→ Records supplied

+---+

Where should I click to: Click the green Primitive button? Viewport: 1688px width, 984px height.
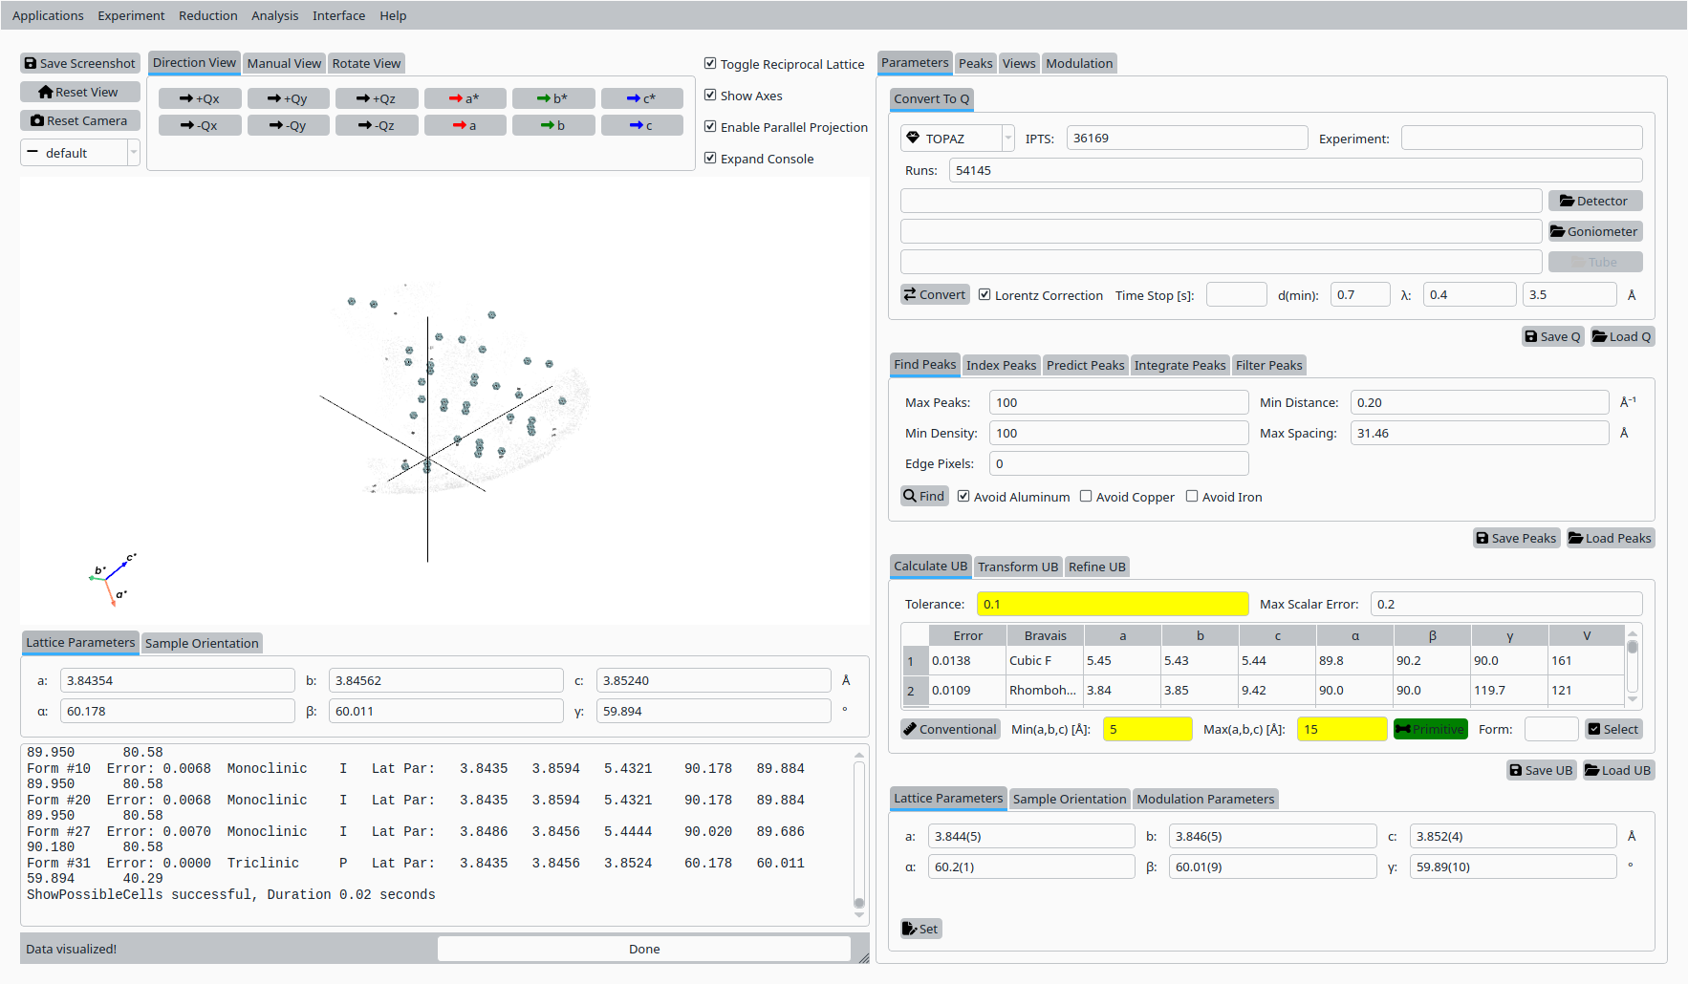(x=1430, y=729)
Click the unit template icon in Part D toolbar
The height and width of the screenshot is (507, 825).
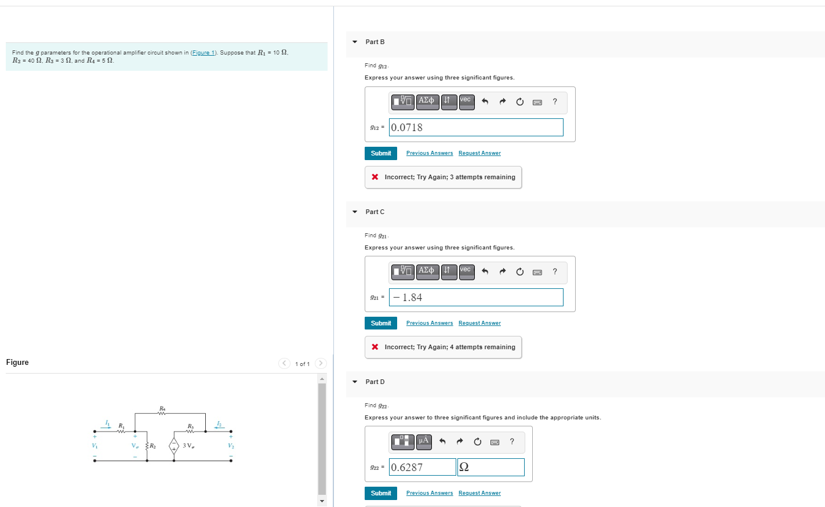(x=402, y=441)
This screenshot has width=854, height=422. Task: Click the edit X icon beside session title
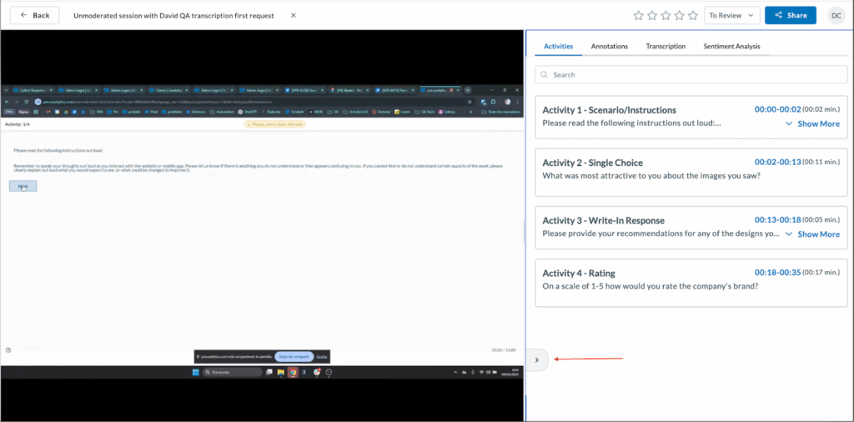point(293,16)
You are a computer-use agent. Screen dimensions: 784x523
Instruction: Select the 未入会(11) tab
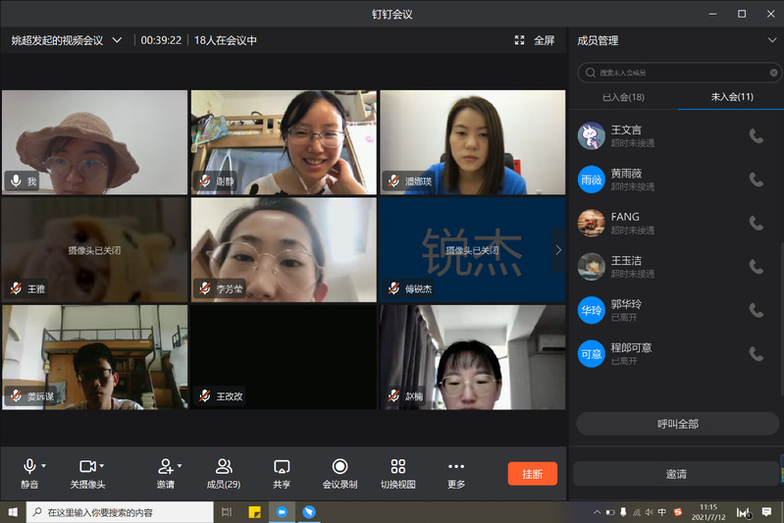click(x=731, y=97)
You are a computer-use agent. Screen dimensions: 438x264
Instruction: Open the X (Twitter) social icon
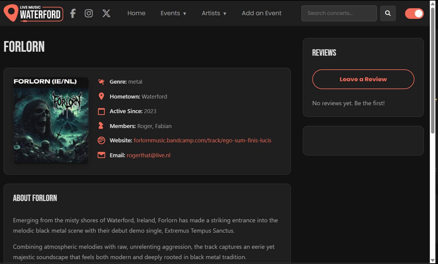106,13
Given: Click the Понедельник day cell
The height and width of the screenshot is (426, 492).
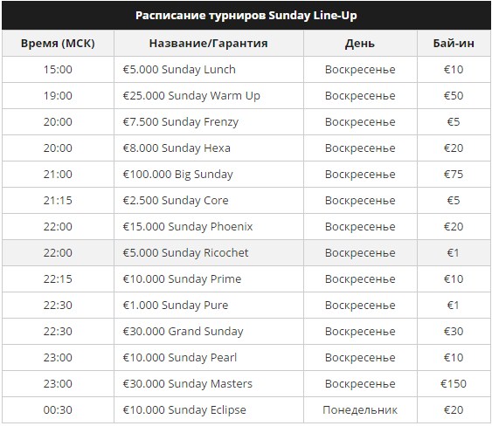Looking at the screenshot, I should (x=360, y=410).
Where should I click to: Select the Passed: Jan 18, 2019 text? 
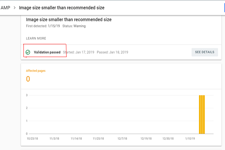pyautogui.click(x=113, y=52)
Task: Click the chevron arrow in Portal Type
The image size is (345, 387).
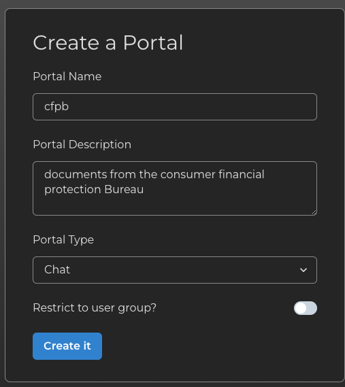Action: click(303, 270)
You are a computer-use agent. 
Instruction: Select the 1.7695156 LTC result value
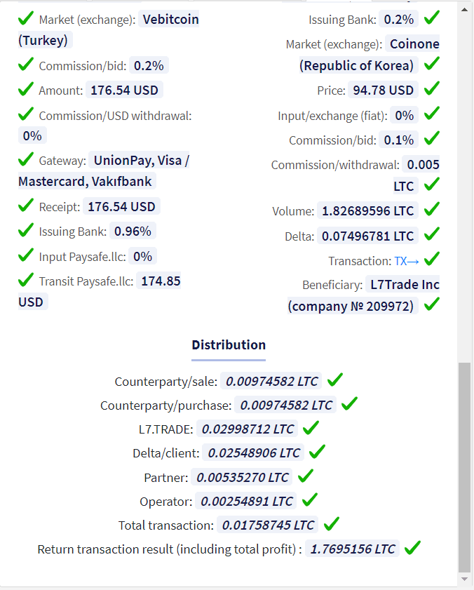(x=353, y=549)
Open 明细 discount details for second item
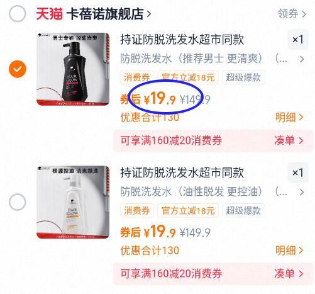The height and width of the screenshot is (294, 315). (x=289, y=250)
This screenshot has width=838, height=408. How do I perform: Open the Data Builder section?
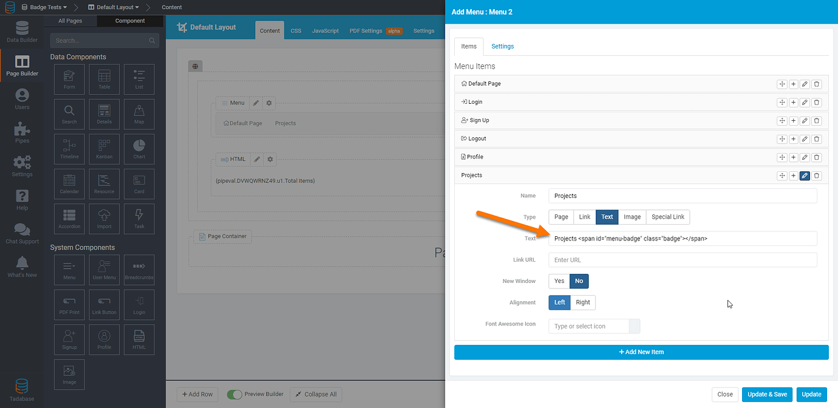pos(22,30)
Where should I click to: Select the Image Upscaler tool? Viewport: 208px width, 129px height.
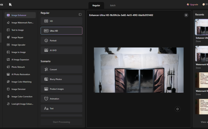pyautogui.click(x=20, y=45)

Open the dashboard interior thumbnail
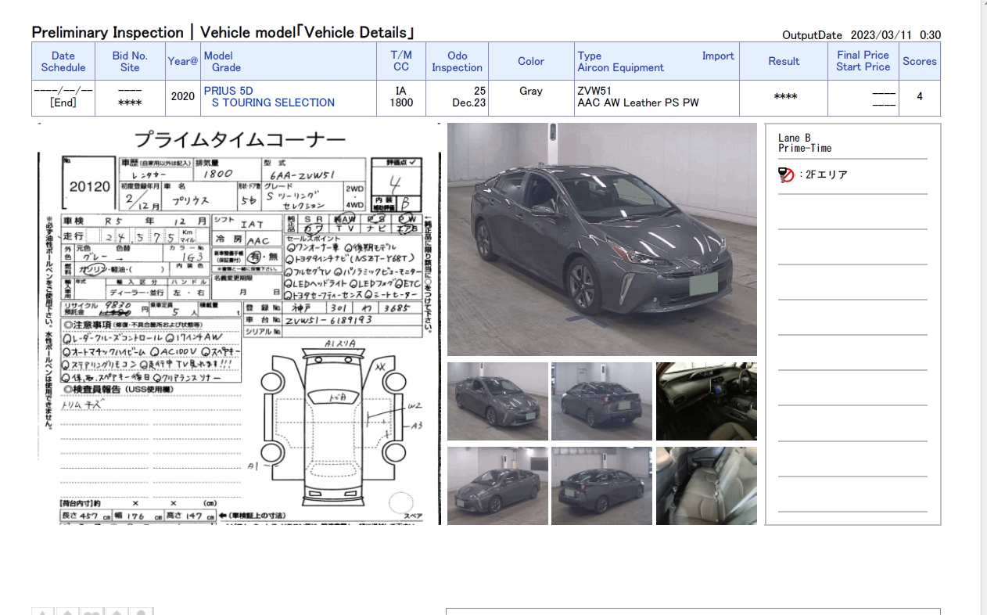706,401
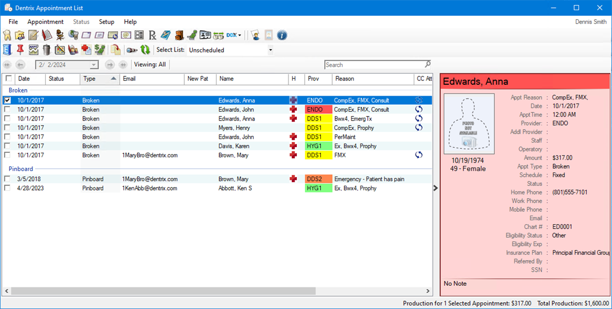Uncheck the selected Edwards, Anna ENDO row

tap(7, 100)
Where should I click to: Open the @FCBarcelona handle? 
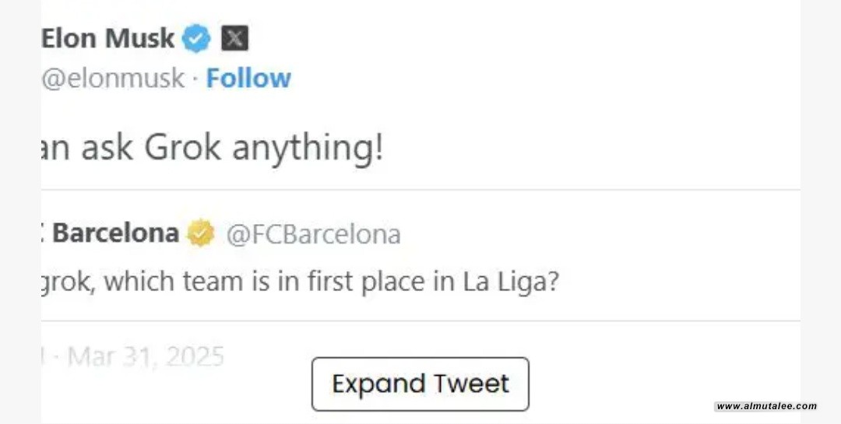tap(313, 234)
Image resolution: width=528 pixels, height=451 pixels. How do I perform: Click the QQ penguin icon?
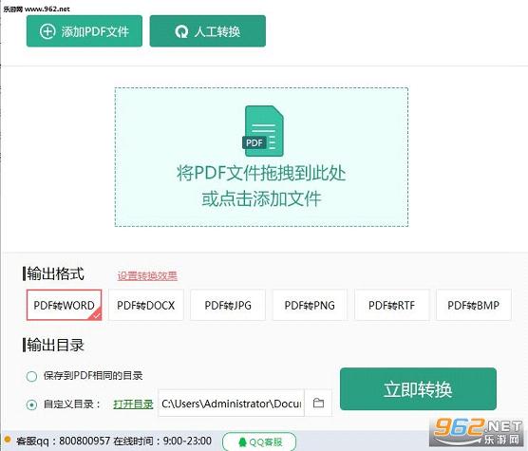[x=242, y=442]
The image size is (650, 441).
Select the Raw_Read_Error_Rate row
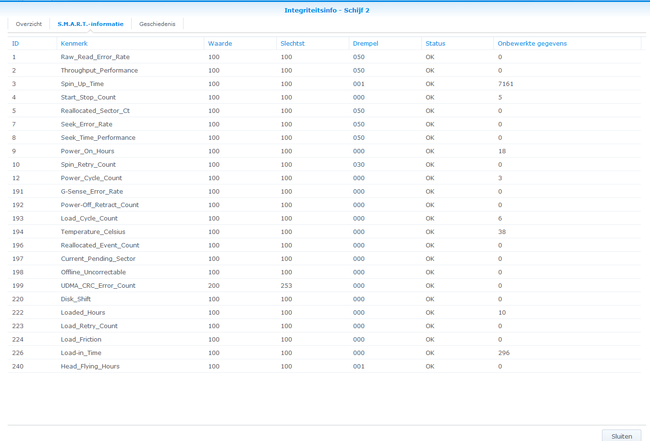pyautogui.click(x=95, y=57)
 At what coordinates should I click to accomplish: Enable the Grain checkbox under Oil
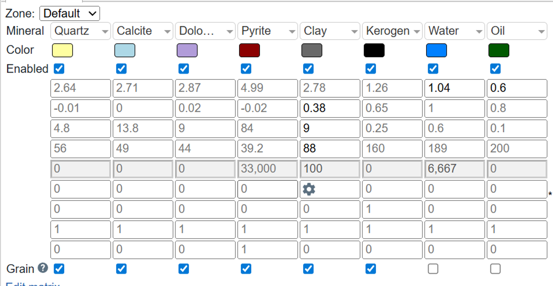pyautogui.click(x=495, y=269)
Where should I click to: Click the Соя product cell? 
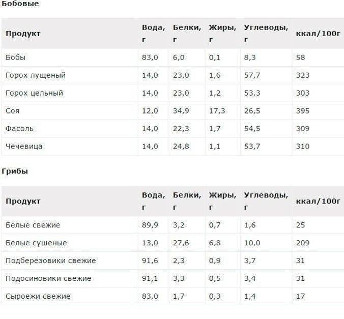coord(13,111)
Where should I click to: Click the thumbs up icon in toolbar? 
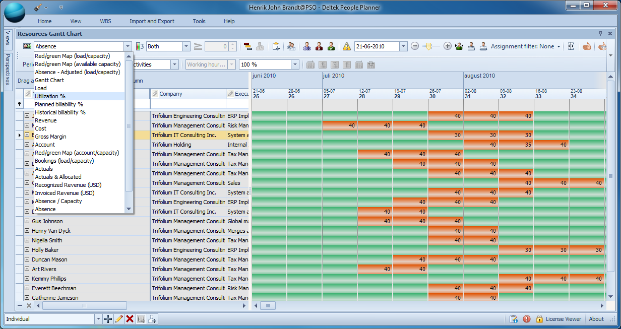pyautogui.click(x=587, y=46)

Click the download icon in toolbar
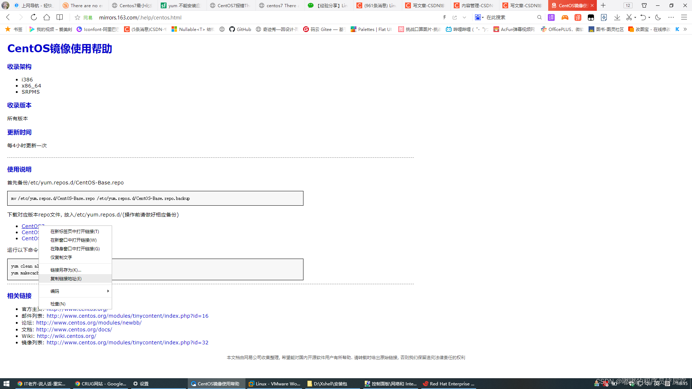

+---+

→ Exercise directions
Go through the material and copy out every line with "dimensions" in it.

→ Result of this exercise
You are a computer-use agent. Screen dimensions: 784x523
You are a computer-use agent. Screen dimensions: 438x264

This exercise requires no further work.